Adults with type 1 diabetes attending Baker IDI specialist diabetes clinic completed questionnaires: general emotional well-being (WHO-5), diabetes-specific positive well-being (DPWB; 4-item subscale of W-BQ28), diabetes-related distress (PAID), and fear of hypoglycaemia (HFS). BG meters were downloaded and glucose data from the previous 4 weeks was analysed.
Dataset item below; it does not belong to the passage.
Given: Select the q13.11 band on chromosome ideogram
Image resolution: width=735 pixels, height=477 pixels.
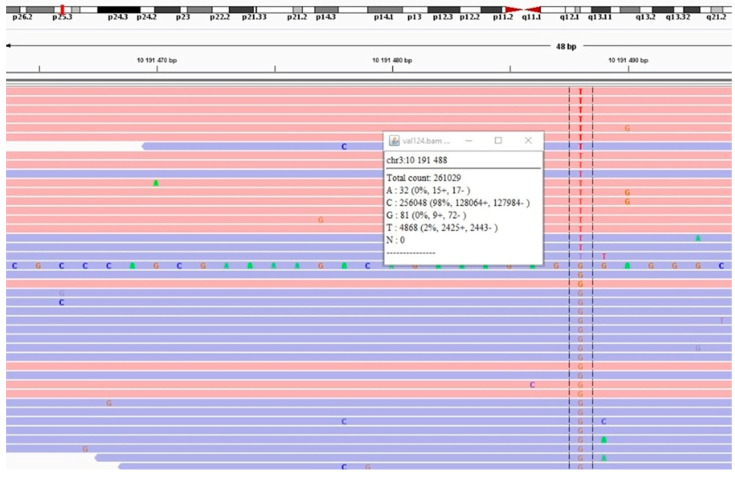Looking at the screenshot, I should pos(600,9).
Readings were defined as above target >8.0mmol/L, within target 3.5-8.0mmol/L and below target <3.5mmol/L; glucose SD was used to describe variability.
104 participants (45% female) had BG meters downloaded: mean(SD) age 46(16) years, diabetes duration 22(13) years, HbA1c 7.6(0.9)%, and BG variability 4.4(1.1)mmol/L. BG readings were above target (57%), within target (36%) and below target (7%). Adjusting for age, gender and diabetes duration, glucose variability was associated with reduced emotional well-being, both general (WHO-5: r=‑0.31, p=0.002) and diabetes specific (W-BQ28: r=-0.30, p=0.002).
Following multivariate analysis, higher HbA1c correlated with less reported hypoglycaemia (r=-0.36, p=0.0001) but lower diabetes-specific positive well-being (W-BQ28: r=-0.28, p=0.002). Greater glycaemic variability was negatively correlated with emotional well-being, both general (WHO-5: r=-0.28, p=0.003) and diabetes-specific (W-BQ28: r=-0.26, p=0.006). Number of BG readings <3.5mmol/L was not associated with decreased wellbeing, and total number of BG checks was associated with greater diabetes-specific positive well-being (W-BQ28: r=0.22, p=0.02).
Glycaemic variability and hyperglycaemia impact negatively on general emotional well-being and diabetes-specific positive well-being, but not on diabetes-related distress. More frequent monitoring is associated with greater diabetes-specific positive well-being.